Punkdeia

Poster by Julia Selker

The Punkdeia schedule poster shared around the Reed campus. (Click to see whole calendar.)

Paideia went punk. Junior physics major Julia Selker organized Punkdeia at an off campus house the Wednesday of Paideia 2014. Completely autonomous from Reed, Punkdeia was a daylong progression of Paideia-style classes, several of which would likely not have been approved by the administration. But first some history. Julia was embroiled in the controversy that racked Paideia last year.

As Paideia Czar for the 2013 Paideia, Julia had been responsible for all of Paideia. She collected and went through the proposed classes and met with Community Safety and Facilities Services who looked for safety hazards and ensured that no buildings or trees would be damaged. The CSO check was pretty rudimentary. They made sure the liquor courses would check for IDs and the teacher of the straight razor class wasn’t a budding Sweeney Todd.

Julia published the 20-page Paideia schedule, which was available for almost a full week without any complaints. This is when Kroger ran headlong into his first Reed controversy, ordering that a fermentation class cut its alcohol component and that two other courses be cut entirely. Kroger was as heavy-handed as he was hands-off, delegating his pronouncements through intermediaries. In Julia’s opinion, the most objectionable part was how he passed off contact, first to Kristin Holmberg, Director of Student Activities and then to Mike Brody, Dean of Students.

Kroger’s main line of reasoning was liability: the school could be held accountable for what was taught in Paideia classes. The Paideia controversy attracted the attention of alumni, many of whom saw the controversy as the latest emanation of Administration vs. The Student Body. The backlash built until Kroger scheduled a Reed Forum. He responded to student complaints and Olde Reede territorialism in reticent, lawyerly fashion. But that’s old news.

Julia joined the 2014 Paideia Committee, remaining committed to the tradition. “Paideia’s one of the reasons I came to Reed. We teach each other every day. Paideia is a symbol of that. Paideia is a chance to get an audience, to get money. You get such validation from teaching a class. You teach someone one moment, and then you’re learning from them later,” says Julia. “You can learn something, anything, well enough to teach it to your peers for an hour.
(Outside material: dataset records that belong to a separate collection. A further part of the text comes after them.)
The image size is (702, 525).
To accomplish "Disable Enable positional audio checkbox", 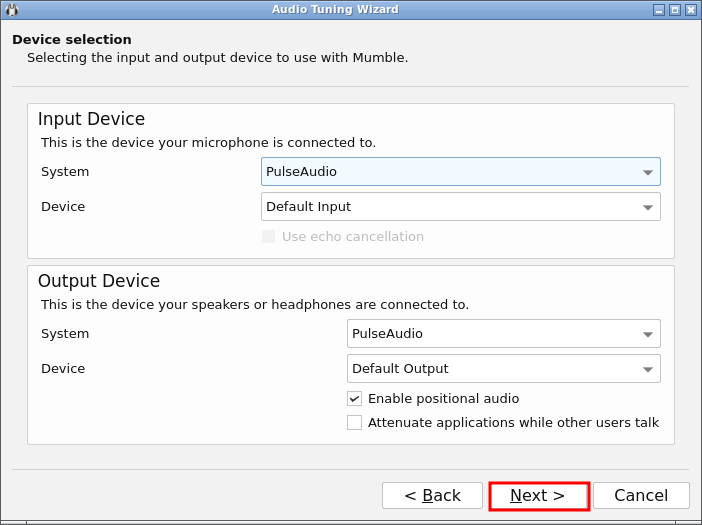I will click(355, 399).
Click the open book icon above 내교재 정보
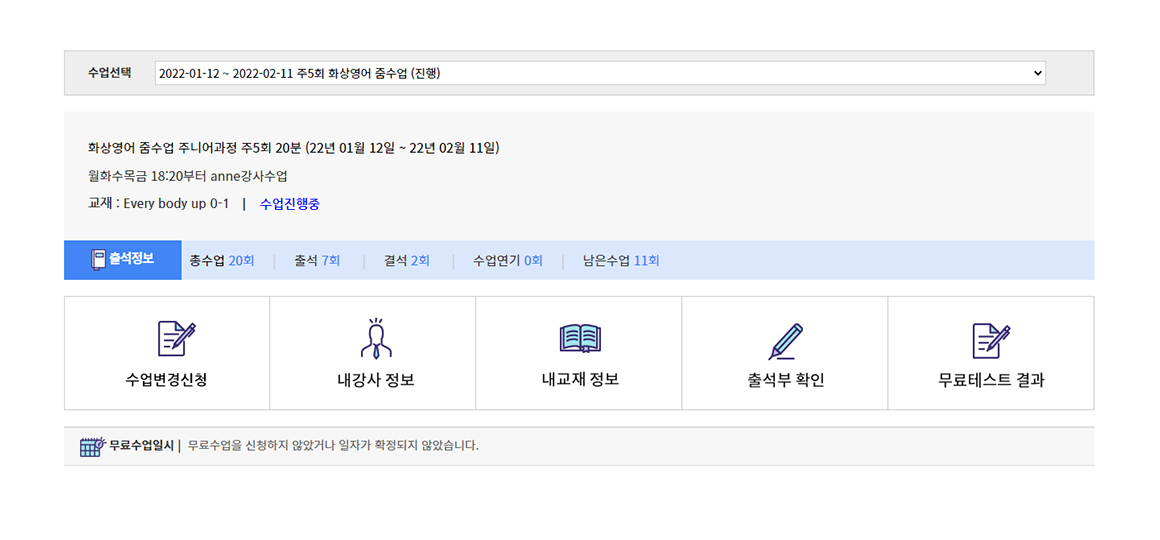 580,339
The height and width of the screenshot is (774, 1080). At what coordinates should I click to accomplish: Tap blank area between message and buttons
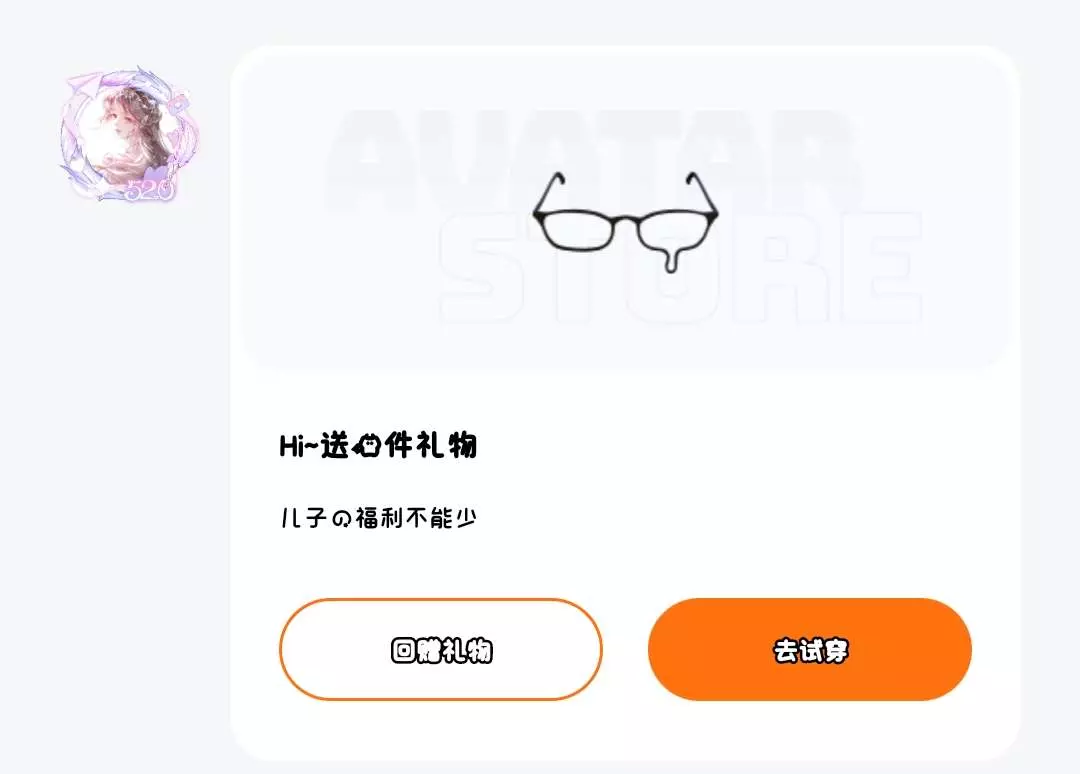point(625,565)
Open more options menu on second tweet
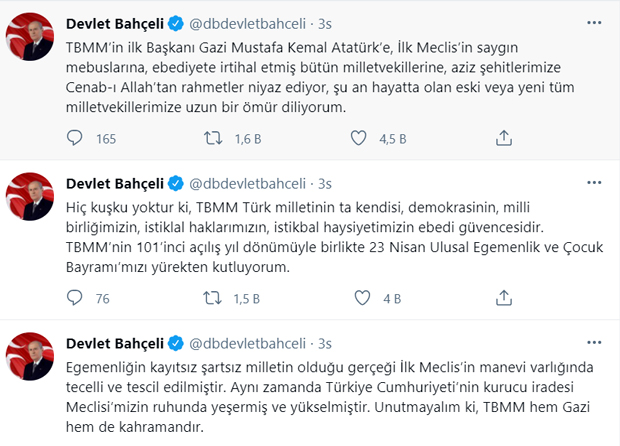 594,183
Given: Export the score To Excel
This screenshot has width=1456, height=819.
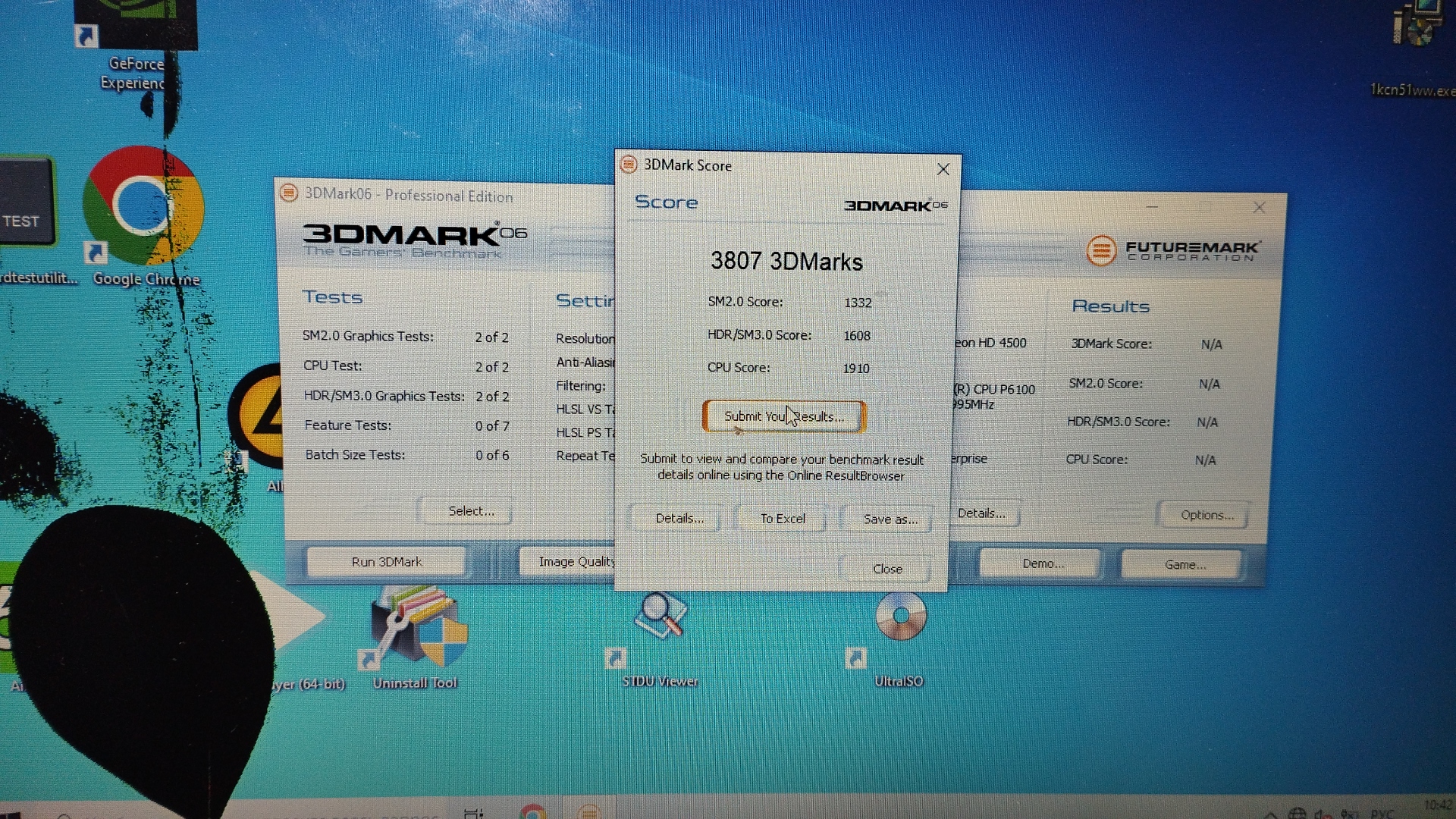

That’s the truth of it. It reminds me what I can learn.”

But the bureaucracy had started to wear on Julia. Liability was the new buzzword, and hardline mandates would hamstring what classes could be conducted. If anyone was injured in any way, and it was found that the student had learned about what harmed them in a Paideia class, even if it was just possible that they had learned about it in a Paideia class, it could be really bad for the school.

At this juncture, Punkdeia was born. The “Punk” is about an ethos and not a genre of music, harkening to grass roots and defiance toward authority. Though the school would likely not have approved some of the Punkdeia classes, none of the Punkdeia  activities were inherently illegal.

The pseudonym-wielding Tesla Maus taught a class on Stick and Poke Tattoos, which are permanent tattoos that are almost as simple as they sound. Participants took sterilized needles, wrapped thread around them, applied ink and repeatedly stabbed someone until they made a tattoo.

Though some practiced their tattoo making on oranges, others went in for the real thing. A mini pentagram was tatted to a finger; whales and trees took to arms and a lion landed on a wrist. 

Classes and activities filled the day. A fire starting class lit up the back yard and Curbside Redemption taught a rolling class. Unregulated Depressants, the class that had been canceled when it had been called “Put This in Your Pipe and Smoke It,” was held, Kroger unwittingly gave the course its title in his letter to the community about Paideia last year. It turns out that by “unregulated” they mean completely legal to purchase and use, and by “depressant” they mean mellow—sort of like how alcohol is a depressant but with a less intoxicating effect.

We ended up on the back porch taking turns sharing poems. Someone sparked a J. “Try this,” they said, offering it my way.  

“I’m set,” I responded, “I don’t smoke weed these days.”

“It’s not marijuana,” he said. “It’s a bunch of other herbs: lavender, mugwort and mullein leaf.” The smoke was pleasant. As I relaxed into a mellow sensation, I realized that I held in my hand the root of last year’s controversy. I exhaled. So much fuss over this?

The night evolved into standard revelry with dance music in the basement and (legal) consumption of alcohol. The neighbors were undisturbed and no cops showed. Punkdeia was pulled off with hardly a hitch. It succeeded for the same reason that Paideia continues to succeed despite overbearing oversight: “We have so much to teach each other, and there’s so much to learn,” says Julia. “You’re only at this school for so long. Go to the clubs. Go to the talks. Learn something, and then teach it. We won’t be in an intellectual community like this again.”